Carrie, 15, looked a little further back in Hong Kong’s history to 2014 for her piece, Yellow Flowers. She wrote about the hope and disappointment that people felt during the Umbrella Movement, through words and drawings.
“My mother took me to the protest site,” she said. “I remember seeing plants growing on the concrete. I imagined those plants would have grown into flowers, had the protesters been allowed to stay longer.”
The Holy Family Canossian College student said that it had been “really nice to learn about different writing techniques, how to find inspiration from everyday life, and the fact that poetry can be paired with photography”.
Tommy was the only poet who wrote about something a little more abstract than a singular event. Having lived in Britain, Korea, and Dubai before moving to Hong Kong, The Traveller was about his search for a sense of belonging and feeling like a global citizen. “I spent a lot of my childhood travelling around, so I could tell how these places are different from – and, at the same time, similar to – each other.”
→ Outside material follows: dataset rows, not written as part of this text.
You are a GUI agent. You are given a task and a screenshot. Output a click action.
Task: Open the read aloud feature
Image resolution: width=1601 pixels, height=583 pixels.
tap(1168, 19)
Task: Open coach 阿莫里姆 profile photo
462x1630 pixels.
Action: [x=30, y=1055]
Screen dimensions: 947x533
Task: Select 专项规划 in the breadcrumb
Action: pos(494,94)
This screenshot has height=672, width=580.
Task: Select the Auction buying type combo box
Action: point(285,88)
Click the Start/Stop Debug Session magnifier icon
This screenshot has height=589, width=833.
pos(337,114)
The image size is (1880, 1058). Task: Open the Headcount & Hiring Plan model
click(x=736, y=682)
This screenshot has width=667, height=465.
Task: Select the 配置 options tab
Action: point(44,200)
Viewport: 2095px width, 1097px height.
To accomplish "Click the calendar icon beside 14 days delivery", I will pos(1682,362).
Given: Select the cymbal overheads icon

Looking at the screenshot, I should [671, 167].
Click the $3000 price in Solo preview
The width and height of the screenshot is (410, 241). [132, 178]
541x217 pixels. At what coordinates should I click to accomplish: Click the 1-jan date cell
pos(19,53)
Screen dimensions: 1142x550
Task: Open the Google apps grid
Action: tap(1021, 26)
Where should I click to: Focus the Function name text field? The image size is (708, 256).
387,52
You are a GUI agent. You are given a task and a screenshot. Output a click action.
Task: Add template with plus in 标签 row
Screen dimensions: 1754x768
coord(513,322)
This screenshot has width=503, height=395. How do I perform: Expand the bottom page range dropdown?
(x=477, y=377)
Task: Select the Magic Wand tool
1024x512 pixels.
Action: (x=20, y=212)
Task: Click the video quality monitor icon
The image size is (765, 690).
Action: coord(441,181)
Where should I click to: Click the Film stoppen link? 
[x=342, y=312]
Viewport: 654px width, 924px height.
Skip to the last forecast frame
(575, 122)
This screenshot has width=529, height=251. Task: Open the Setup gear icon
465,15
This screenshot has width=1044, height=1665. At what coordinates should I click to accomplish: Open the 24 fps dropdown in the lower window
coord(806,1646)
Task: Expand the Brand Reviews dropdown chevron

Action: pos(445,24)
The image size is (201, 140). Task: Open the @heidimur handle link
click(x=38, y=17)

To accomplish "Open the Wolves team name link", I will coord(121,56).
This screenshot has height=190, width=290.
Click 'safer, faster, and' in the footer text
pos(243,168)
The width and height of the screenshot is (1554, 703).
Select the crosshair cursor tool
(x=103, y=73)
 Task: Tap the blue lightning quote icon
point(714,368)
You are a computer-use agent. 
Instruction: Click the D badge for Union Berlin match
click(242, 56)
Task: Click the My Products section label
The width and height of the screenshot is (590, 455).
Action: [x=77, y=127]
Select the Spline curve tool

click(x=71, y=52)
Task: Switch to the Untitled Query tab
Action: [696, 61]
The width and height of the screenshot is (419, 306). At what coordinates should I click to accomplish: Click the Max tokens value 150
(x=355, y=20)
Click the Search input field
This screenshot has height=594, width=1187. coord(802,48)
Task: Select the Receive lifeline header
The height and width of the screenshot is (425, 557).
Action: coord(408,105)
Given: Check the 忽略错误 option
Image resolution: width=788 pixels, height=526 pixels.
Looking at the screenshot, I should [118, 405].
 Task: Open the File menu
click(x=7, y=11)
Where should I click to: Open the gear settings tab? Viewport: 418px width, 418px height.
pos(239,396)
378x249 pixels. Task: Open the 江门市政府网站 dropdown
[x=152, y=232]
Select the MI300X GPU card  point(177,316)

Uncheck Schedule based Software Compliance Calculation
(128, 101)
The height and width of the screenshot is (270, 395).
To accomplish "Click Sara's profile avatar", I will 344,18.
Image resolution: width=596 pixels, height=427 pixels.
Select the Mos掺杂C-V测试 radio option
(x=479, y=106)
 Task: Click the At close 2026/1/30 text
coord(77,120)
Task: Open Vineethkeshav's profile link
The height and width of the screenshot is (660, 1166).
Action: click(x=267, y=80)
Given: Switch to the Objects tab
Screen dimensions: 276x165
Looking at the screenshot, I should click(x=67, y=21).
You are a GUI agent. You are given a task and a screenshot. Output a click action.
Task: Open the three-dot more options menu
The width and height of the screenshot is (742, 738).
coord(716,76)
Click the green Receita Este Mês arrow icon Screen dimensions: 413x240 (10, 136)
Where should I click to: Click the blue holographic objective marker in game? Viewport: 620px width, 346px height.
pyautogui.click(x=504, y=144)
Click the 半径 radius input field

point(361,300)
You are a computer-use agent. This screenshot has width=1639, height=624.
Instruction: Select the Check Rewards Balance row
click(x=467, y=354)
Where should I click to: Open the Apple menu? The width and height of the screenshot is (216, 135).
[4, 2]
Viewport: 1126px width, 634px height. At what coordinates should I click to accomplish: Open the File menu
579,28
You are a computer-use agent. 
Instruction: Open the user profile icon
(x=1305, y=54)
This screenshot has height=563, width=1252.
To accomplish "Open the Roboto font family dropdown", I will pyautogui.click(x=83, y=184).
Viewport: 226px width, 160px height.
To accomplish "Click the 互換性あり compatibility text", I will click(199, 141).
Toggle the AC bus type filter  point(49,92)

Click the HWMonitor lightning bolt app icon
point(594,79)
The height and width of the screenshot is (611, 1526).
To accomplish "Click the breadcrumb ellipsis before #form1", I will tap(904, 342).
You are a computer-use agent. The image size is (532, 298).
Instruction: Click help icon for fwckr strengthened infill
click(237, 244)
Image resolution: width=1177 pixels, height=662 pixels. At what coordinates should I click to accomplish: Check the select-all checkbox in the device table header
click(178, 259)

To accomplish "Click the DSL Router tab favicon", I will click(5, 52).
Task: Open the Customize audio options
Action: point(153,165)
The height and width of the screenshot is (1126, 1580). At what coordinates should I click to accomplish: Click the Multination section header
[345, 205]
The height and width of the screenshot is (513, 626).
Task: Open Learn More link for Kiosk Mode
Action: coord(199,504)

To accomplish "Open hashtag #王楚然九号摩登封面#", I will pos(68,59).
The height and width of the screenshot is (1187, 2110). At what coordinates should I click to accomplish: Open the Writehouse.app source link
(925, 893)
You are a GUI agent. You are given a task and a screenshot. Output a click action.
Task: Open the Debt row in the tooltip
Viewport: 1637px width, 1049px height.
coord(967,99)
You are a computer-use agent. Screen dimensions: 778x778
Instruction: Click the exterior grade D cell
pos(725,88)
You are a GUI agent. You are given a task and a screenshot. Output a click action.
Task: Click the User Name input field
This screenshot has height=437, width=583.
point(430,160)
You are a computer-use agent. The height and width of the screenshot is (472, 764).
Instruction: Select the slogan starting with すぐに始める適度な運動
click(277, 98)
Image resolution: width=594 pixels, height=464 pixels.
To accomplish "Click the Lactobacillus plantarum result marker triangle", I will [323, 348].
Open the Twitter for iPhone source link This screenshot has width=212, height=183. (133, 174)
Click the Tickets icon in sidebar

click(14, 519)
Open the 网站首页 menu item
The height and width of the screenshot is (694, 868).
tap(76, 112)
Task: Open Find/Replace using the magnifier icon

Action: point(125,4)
The 16-year-old Delia Memorial School (Hip Wo) student said although he put a lot of thought into making the poem, he did not expect to win because there was stiff competition. He had also not written much poetry before, but had written short stories. The workshop had been a real eye-opener, he added.
“It’s very different from writing a short story or novel, in which a lot of effort goes into detailed descriptions. With a poem, it’s more about creating imagery that is open to interpretation.”